Upon reaching the line that contains "Given: Select message" in the records below, begin repeating every line exactly through the last one, skipping pictures.

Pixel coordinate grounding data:
#####

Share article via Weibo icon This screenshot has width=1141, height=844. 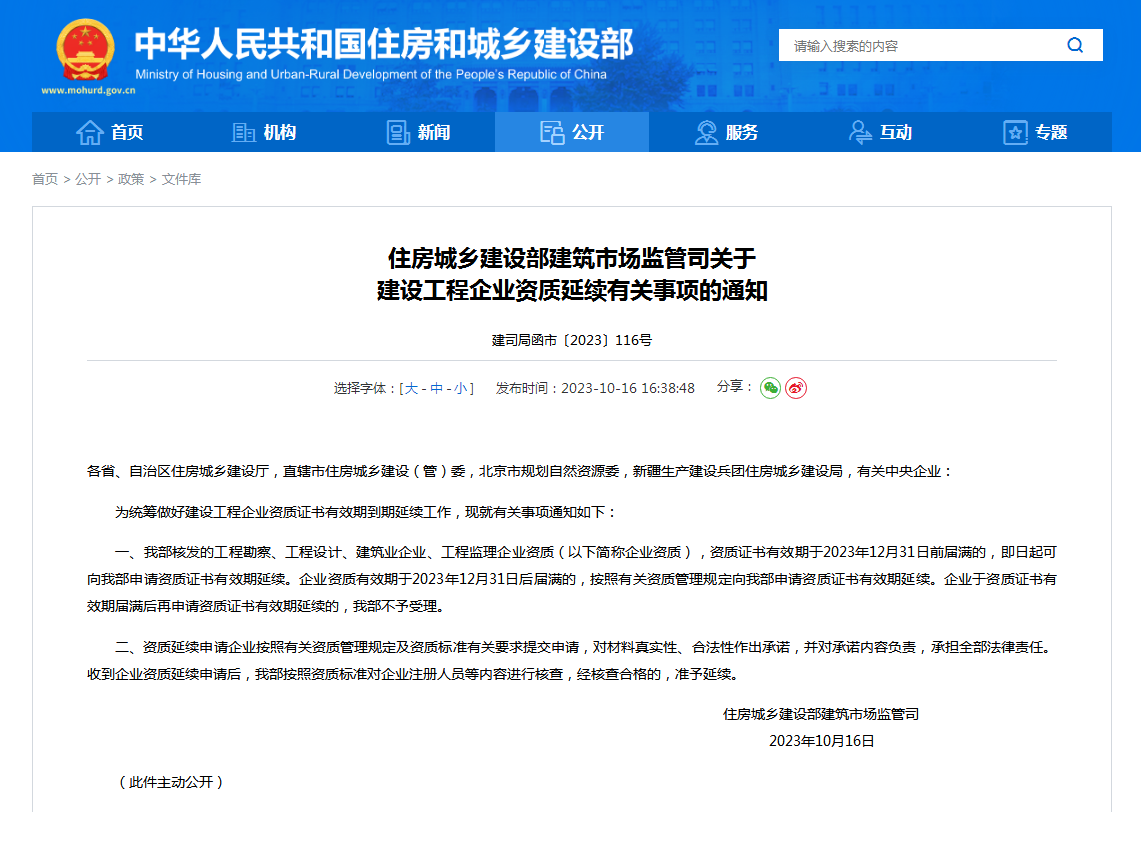click(x=796, y=388)

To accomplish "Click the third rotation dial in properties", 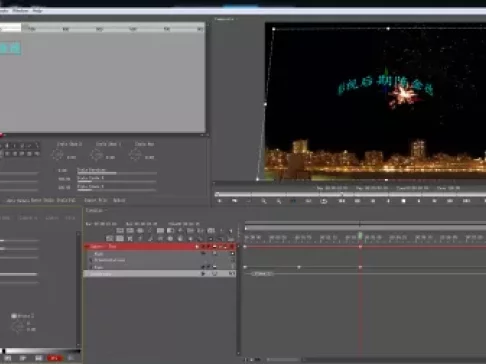I will tap(135, 155).

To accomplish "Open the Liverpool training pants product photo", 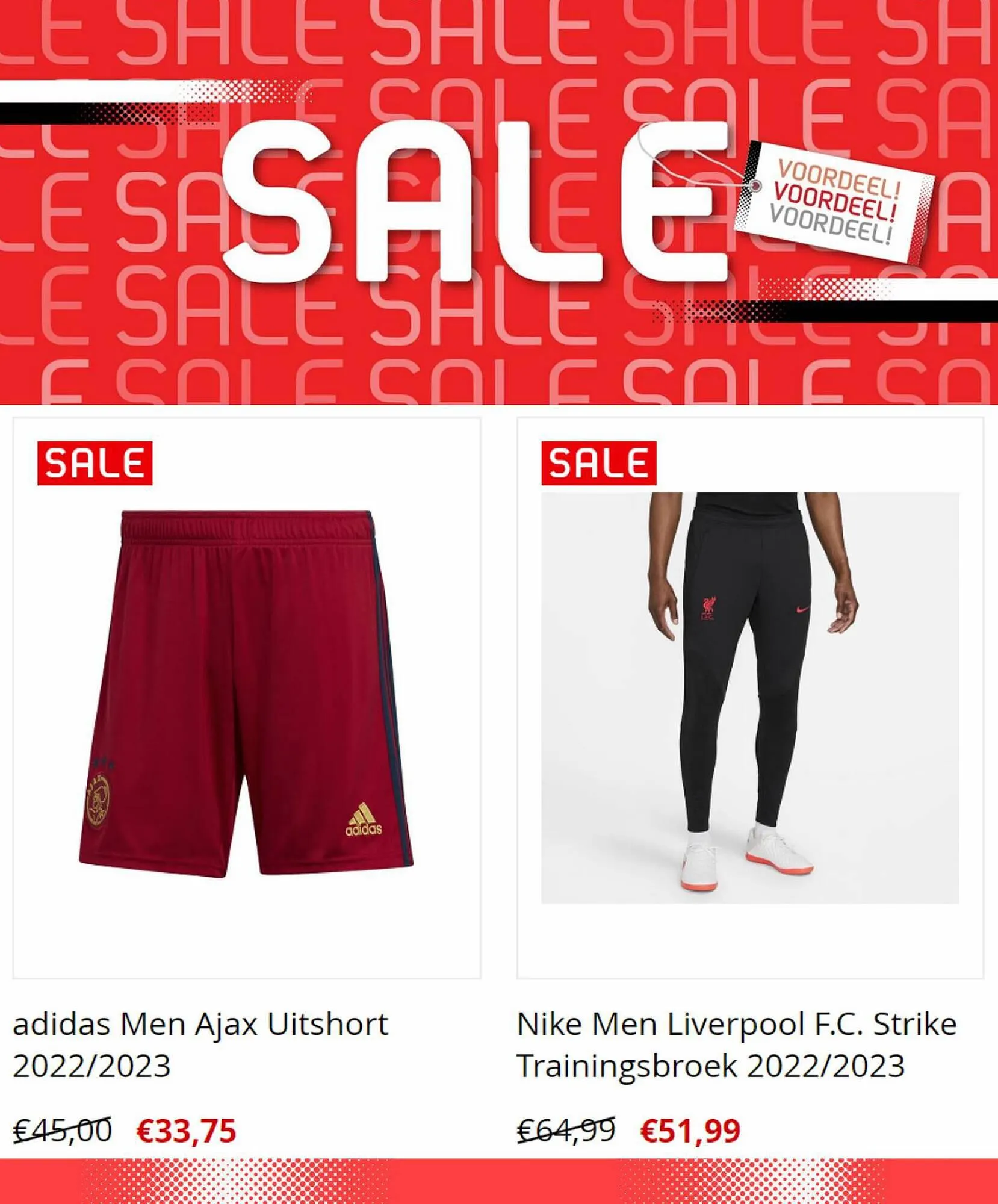I will pos(750,698).
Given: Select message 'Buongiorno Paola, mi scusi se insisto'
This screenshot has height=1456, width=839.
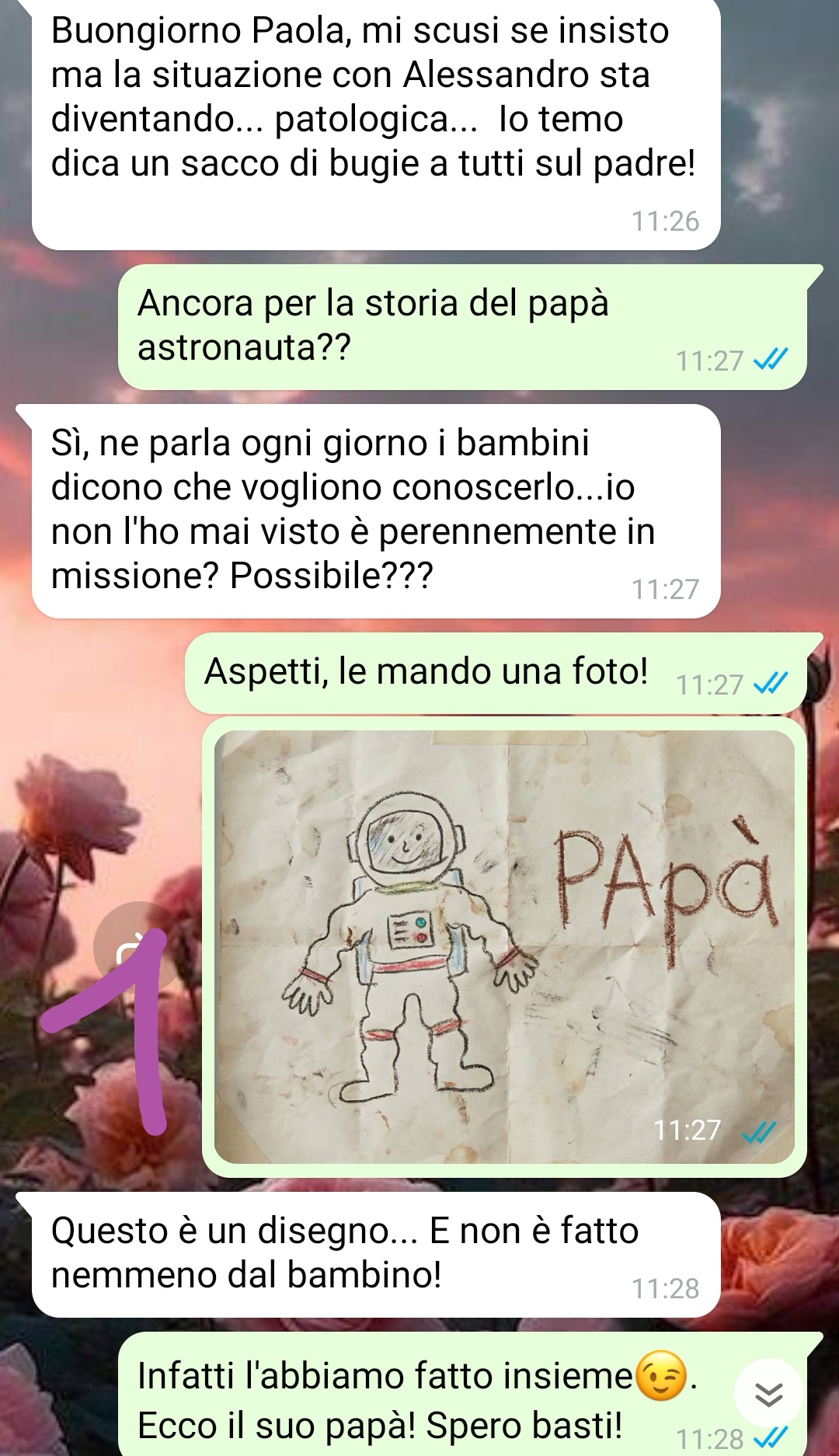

#####

- Reply:
Given: Select message 'Buongiorno Paola, mi scusi se insisto'
This screenshot has height=1456, width=839.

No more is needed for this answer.